The company's artistic director, Adam Seelig, says he first got the idea for the play in 2010, when Williams' case and his confession to Ontario Provincial Police Det. Sgt. Jim Smyth was making headlines.

Seelig says he was amazed at the time by Smyth's ingenuity and chilled by Williams' matter-of-fact confessions to heinous crimes — all strong material for a theatrical performance.

But Seelig says he only moved to make the play a reality after noticing what he called a recent urgency around the issue of violence against women, particularly against women in the military.

Williams, once a rising star in the Canadian Forces, was sentenced to life in prison in October 2010 after pleading guilty to the murders of two women — 37-year-old Cpl. Marie-France Comeau and 27-year-old Jessica Lloyd.

The former commander of Canada's largest military airfield also pleaded guilty to 82 fetish break- and-enters and thefts as well as two sexual assaults.

Seelig acknowledges that a play based on Williams' confession to horrifying crimes deals with disturbing material.

But he said current discourse around violence against women, and the recent dialogue around women's rights in the aftermath of the U.S. presidential election, makes the play particularly relevant.

"Now is the time to look at what I will call truly tragic violence," Seelig said. "I would agree with the people who say it is hard, it's heavy, it's difficult, but it is necessary to look at it, to examine it, to raise awareness about it if we're ever going to have any chance of understanding it and curbing it."

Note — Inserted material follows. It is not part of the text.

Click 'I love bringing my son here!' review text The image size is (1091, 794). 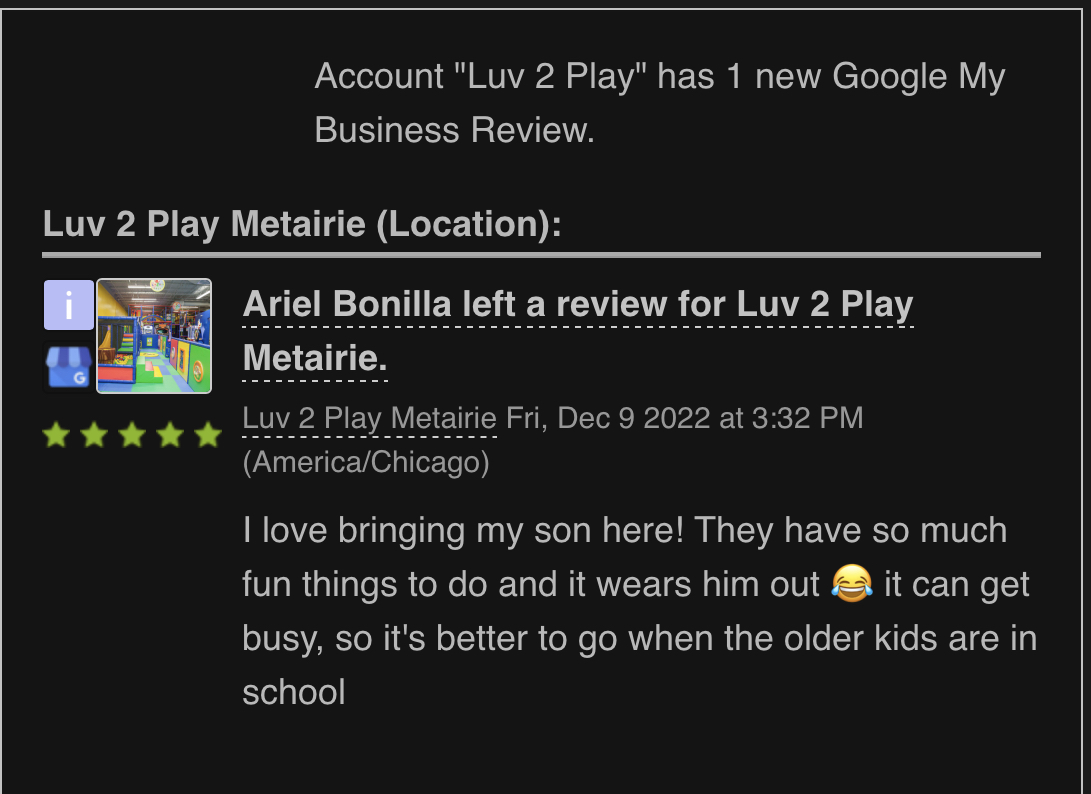click(x=463, y=530)
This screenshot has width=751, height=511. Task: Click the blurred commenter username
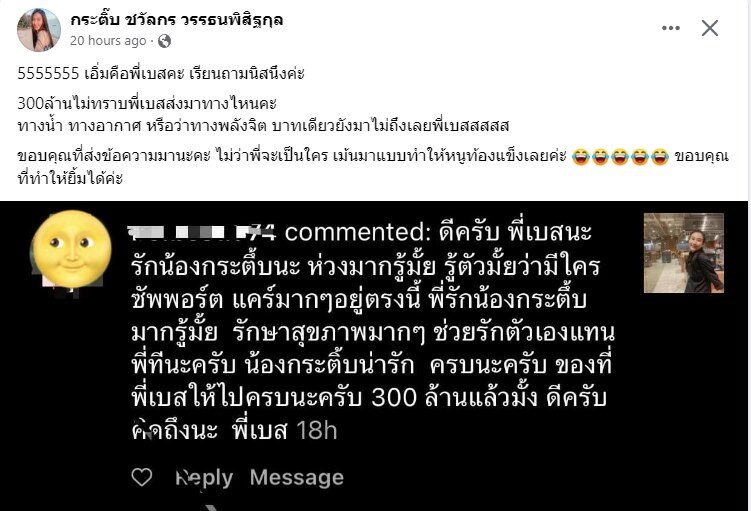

The majority of the lines in the play will be taken directly from a transcript of Smyth's interrogation of Williams, Seelig said.

Having the actors in the play alternate roles between Williams and Smyth was also a deliberate decision to ensure a single performer was not over-burdened by playing the sadistic criminal, Seelig said.

"For one person to take on Williams and to say what Williams says is almost too much for a person who feels deeply, and most actors do," he said. "Part of it is to distribute the weight."

Williams came under police suspicion in February 2010 after officers stopped him at a roadside canvass after Lloyd went missing. Officers noticed the distinctive tires on his Nissan Pathfinder, similar to the treads they'd found near Lloyd's Belleville, Ont., home.

The military commander came in for questioning and eventually caved under Smyth's masterful interrogation techniques.

Williams methodically chronicled and catalogued his crimes, shooting videos and still photos of himself in the act and amassing a huge collection of undergarments stolen from women and girls.

The Canadian Forces stripped him of his rank after his conviction and, in a rare move, burned his uniform.